Receptor-selective antagonism of opioid antinociception in female versus male rats.

This study was conducted to determine whether sex differences in opioid antinociception may be explained by sex differences in opioid receptor activation. The time course, dose-effect and selectivity of antagonists that have been previously shown to be relatively mu (beta-funaltrexamine, beta-FNA), kappa (norbinaltorphimine, norBNI), or delta (naltrindole, NTI) receptor selective in male animals were compared in female and male Sprague-Dawley rats using a 52 degrees C hotplate test. In both sexes, beta-FNA (10 or 20 microg intracerebroventricularly [i.c.v.]) dose-dependently blocked the antinociceptive effects of fentanyl (0.056 mg/kg subcutaneously); antagonism was observed 24 h after beta-FNA, and diminished within 7-14 days. In both sexes, norBNI (1 or 10 microg i.c.v.) dose-dependently blocked the antinociceptive effects of U69,593 (1.0 mg/kg subcutaneously); antagonism was maximal by 1-3 days post-norBNI and lasted longer than 56 days.

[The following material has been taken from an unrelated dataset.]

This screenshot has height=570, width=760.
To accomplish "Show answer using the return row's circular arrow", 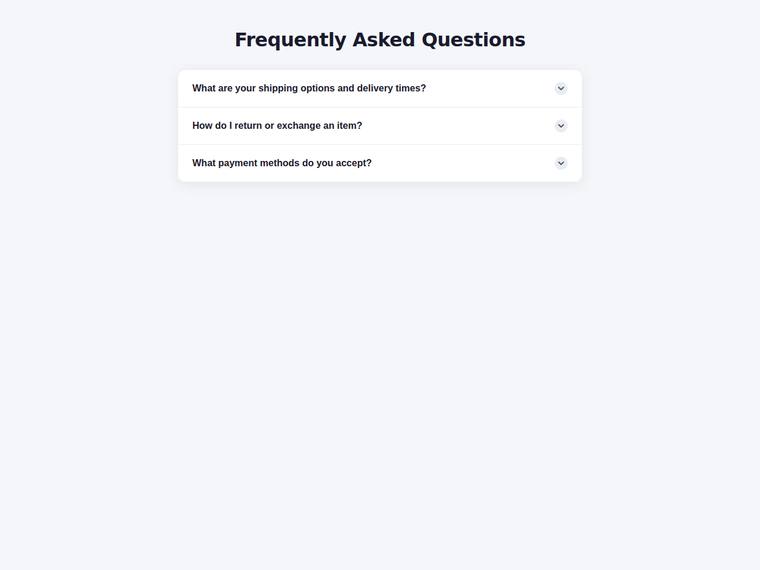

NTI (1 or 10 microg i.c.v.) dose-dependently blocked the antinociceptive effects of [D-Pen2, D-Pen5]enkephalin (DPDPE, 100 nmol i.c.v.) in both sexes; however, the duration of action of NTI was shorter in females than in males. The antinociceptive effects of the mu receptor-preferring agonists fentanyl, morphine and buprenorphine were significantly and dose-dependently antagonized by beta-FNA, but not by norBNI or NTI, in both sexes. Beta-FNA antagonism was significantly greater in females compared with males given morphine, but not fentanyl or buprenorphine. The antinociceptive effects of the kappa receptor-preferring agonists U69,593 and U50,488 were significantly and dose-dependently antagonized by norBNI; U50,488 but not U69,593 was also antagonized to a lesser extent by NTI and beta-FNA, in both sexes. The antinociceptive effect of the delta receptor-preferring agonist SNC 80 was significantly antagonized by NTI, but not by norBNI or beta-FNA, in both sexes. The sex difference in beta-FNA antagonism of morphine suggests that there may be sex differences in functional mu opioid receptor reserve or signal transduction; however, the lack of consistency across all mu agonists weakens this hypothesis. Overall, the opioids tested had very similar receptor selectivity in male and female subjects.